Trajectory and operation are hard to separate
An AI can simply be shut down, until it's able to and wants to stop you from shutting it down. But can an AI's improvement be shut down, without shutting down the AI? This can be done for all current AI systems in the framework of finding a fairly limited system by a series of tweaks. Just stop tweaking the system, and it will now behave as a fixed (perhaps stochastic) function that doesn't provide earth-shaking capabilities.
I suspect that the ex quo that puts a mind on a trajectory to being very strong, is hard to separate from the operation of the mind. Some gestures at why:
Making doesn't imply understanding
Evolution is a distal ex quo of human understanding. But there's clearly an ex quo more proximal than evolution for, say, scientific understanding: human thought and investigation. Setting up an evolution that can produce humans doesn't imply that you understand how humans do science.

_Provided information_

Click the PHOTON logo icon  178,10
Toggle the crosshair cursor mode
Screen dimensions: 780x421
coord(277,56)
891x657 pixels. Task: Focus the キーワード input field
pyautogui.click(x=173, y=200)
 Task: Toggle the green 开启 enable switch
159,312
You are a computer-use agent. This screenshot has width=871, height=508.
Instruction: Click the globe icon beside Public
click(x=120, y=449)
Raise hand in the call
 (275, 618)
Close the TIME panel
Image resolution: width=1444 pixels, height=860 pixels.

_What this exercise asks_
1 – In the passage on AI improvement, rewrite the span from "Trajectory and operation" up to and including "provide earth-shaking capabilities.", substituting "static" for "fixed".
2 – According to the passage on AI improvement, what is a more proximal ex quo than evolution for scientific understanding?
The data have no connection to the passage on AI improvement.

_Expected results_
1 –
Trajectory and operation are hard to separate
An AI can simply be shut down, until it's able to and wants to stop you from shutting it down. But can an AI's improvement be shut down, without shutting down the AI? This can be done for all current AI systems in the framework of finding a fairly limited system by a series of tweaks. Just stop tweaking the system, and it will now behave as a static (perhaps stochastic) function that doesn't provide earth-shaking capabilities.

2 – Human thought and investigation.